Kekalahan Donald Trump atas Wakil Presiden Kamala Harris dalam pemilihan presiden AS 2024 telah menunjukkan bahwa hak-hak perempuan – khususnya hak atas aborsi – ternyata bukan isu kunci sebagaimana diharapkan oleh para pemilih.
Ini merupakan pemilihan presiden pertama sejak Mahkamah Agung membatalkan putusan mahkamah monumental Roe v Wade tahun 1973, yang mengakhiri hak seorang wanita untuk mengakhiri kehamilan. Trump telah berulang kali mengklaim kredit atas putusan 2022 tersebut, yang dimungkinkan oleh penunjukan tiga hakim konservatifnya ke mahkamah tertinggi.
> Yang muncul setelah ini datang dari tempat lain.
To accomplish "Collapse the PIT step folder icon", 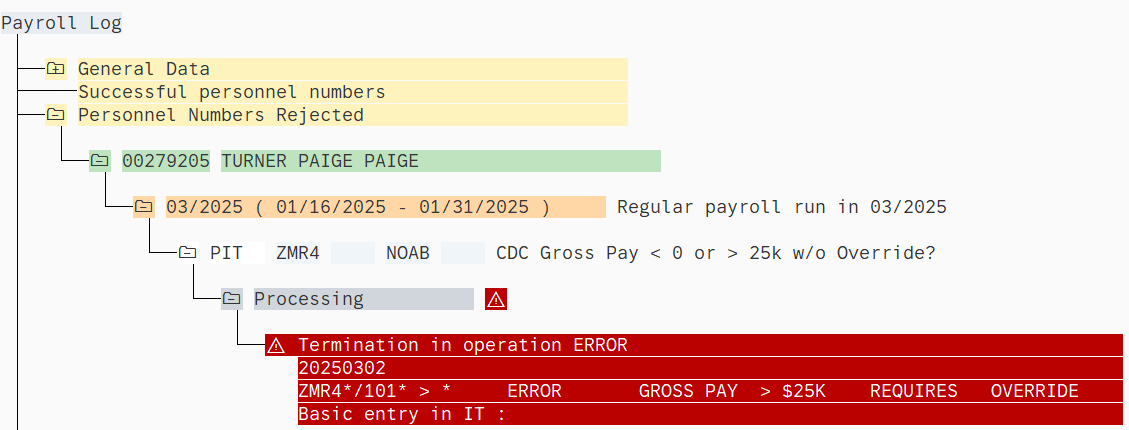I will coord(188,253).
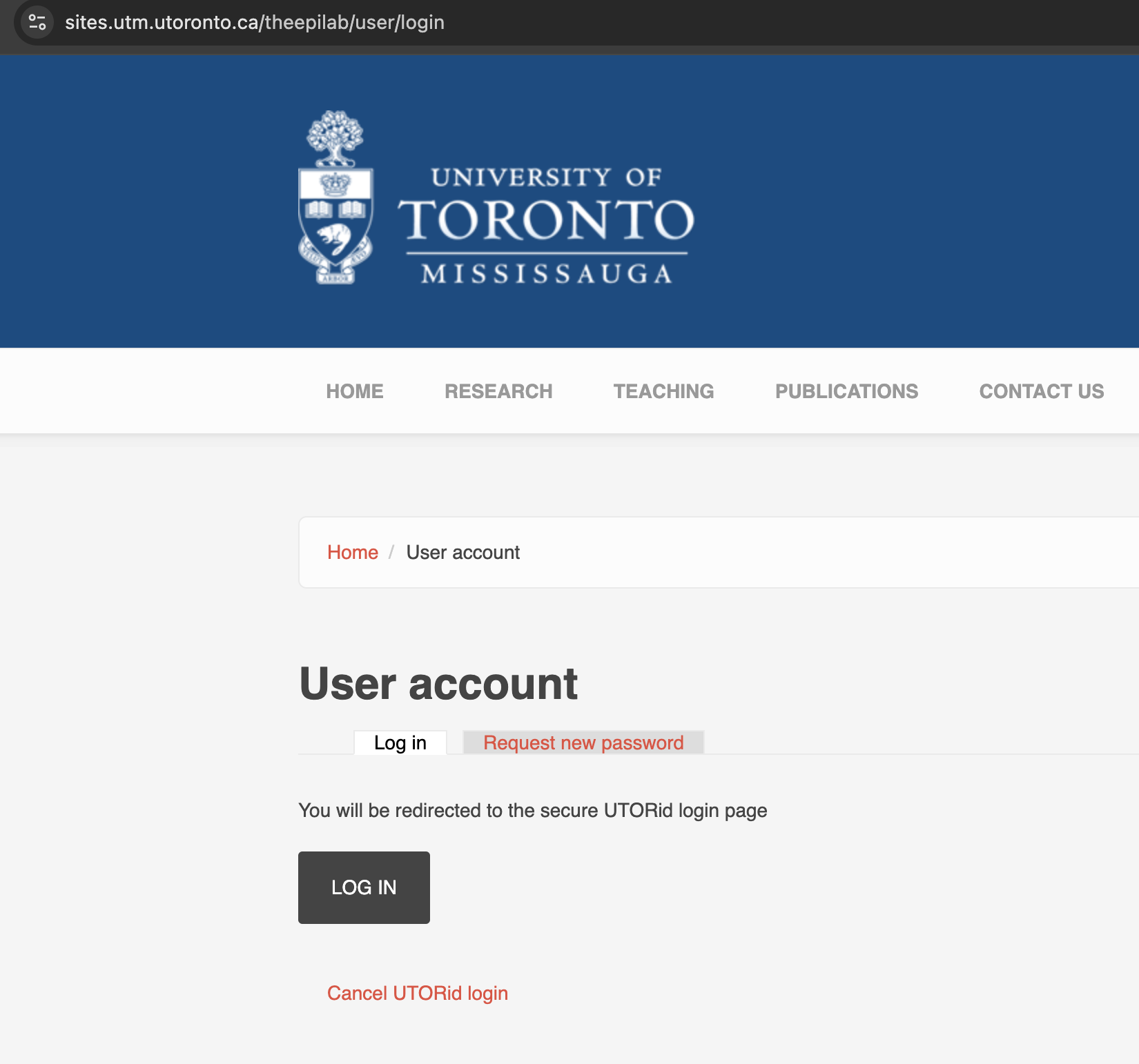This screenshot has width=1139, height=1064.
Task: Click the site information icon in address bar
Action: pyautogui.click(x=37, y=23)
Kampanye Harris memperhatikan sikap Trump terhadap hak reproduksi dalam upaya untuk meraih pemilih perempuan, terutama di negara-negara ayunan. Namun, jajak pendapat nasional awal menunjukkan bahwa Harris mendapat dukungan 54 persen dari perempuan, lebih rendah dari yang didapatkan Presiden Joe Biden pada 2020 ketika ia mendapat dukungan 57 persen.
Jadi apa yang terjadi dengan suara perempuan?